Despite the current political crisis, Haiti’s political and economic elites still have a once in a lifetime chance to address many of the issues that have held back the country’s development. But the process must start now, urged Oxfam.

‘If Haitians are to support themselves then the reconstruction effort must also give priority to helping people earn a living.

‘Above all else, Haitians want to get back to work and provide for their families.

‘They aren’t asking for charity, but for a chance to be part of the process to rebuild their own country.
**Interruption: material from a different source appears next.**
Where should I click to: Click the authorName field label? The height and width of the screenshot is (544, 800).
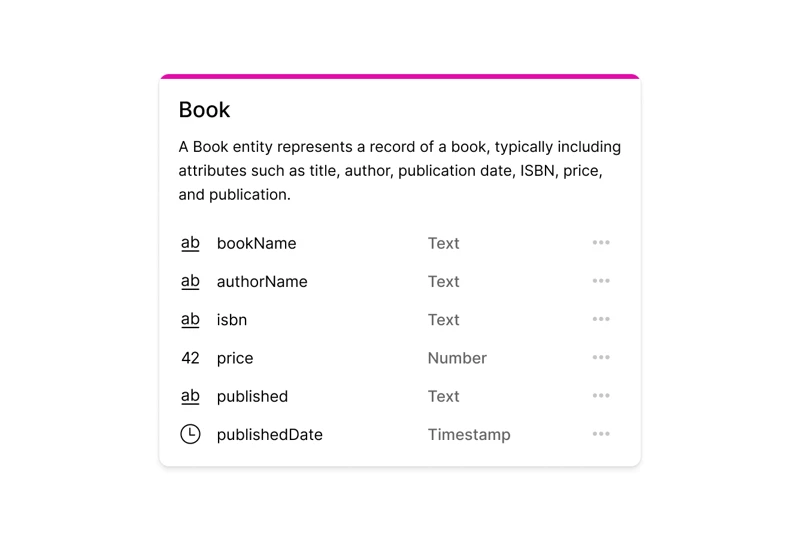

After going through so much last year, Haitians deserve that chance,’ Van Hauwermeiren said.

One year on, Oxfam is providing aid to over one million people as part of two emergency responses: one for earthquake relief and one to respond to the cholera epidemic that has swept the country since October, killing over 2,600 people.

Rebuilding Haiti will take sustained effort and long-term commitment, a spokesman for the Canadian International Development Agency said on Wednesday.

‘It’s not simply a matter of rebuilding the country’s infrastructure,’ said Scott Cantin, ‘Haiti’s key institutions and systems need significant rebuilding, with Haitians at the helm, supported by the international community.’

Robert Fox, executive director with Oxfam Canada, said Haitians should at least expect visible progress one year later.

Volatile and disputed elections have left the Haitian government without a clear mandate for recovery — but the responsibility doesn’t lie solely there.

‘Successful reconstruction depends on the successful communication between the people of Haiti, their government and international governments and organisations’, Fox said.

‘The dysfunction has been aided unabated by the way the international community has organised itself, where pledges have been made and they haven’t followed through . . . where they come to the table with their own agendas and own priorities.’

One of the largest hurdles standing between the homeless and their potential homes, Fox said, is the amount of rubble remaining on the streets.

‘If all that rubble were loaded into dump trucks forming a straight line, that line would span half the globe’, he added.

Many houses remain habitable but are buried; they could be unlocked once the pieces of the dilapidated buildings were hauled away or recycled into new cement, he said.

To date, only about two to four per cent of the rubble has been cleared, according to the report.

‘But in many instances, that means it was off someone’s property onto the road in front of the property,’ Fox said. ‘The international community doesn’t want to spend their money on rubble removal.

‘Rubble removal isn’t sexy, but it needs to be done.’

Richard Clair, the country representative for the Canadian Red Cross in Haiti, said: ‘We’re doing the best we can with the resources we have. Even the richest country in the world, after the devastation of (Hurricane) Katrina, (parts of the New Orleans) are still rebuilding many years later.’

Of course, the two situations are hardly comparable, Clair said, since Haiti was impoverished and desperately in need of international attention long before the earthquake struck.

‘Haiti wasn’t a very well-operating society before. There was so much to do, even then. And this disaster just compounded it.’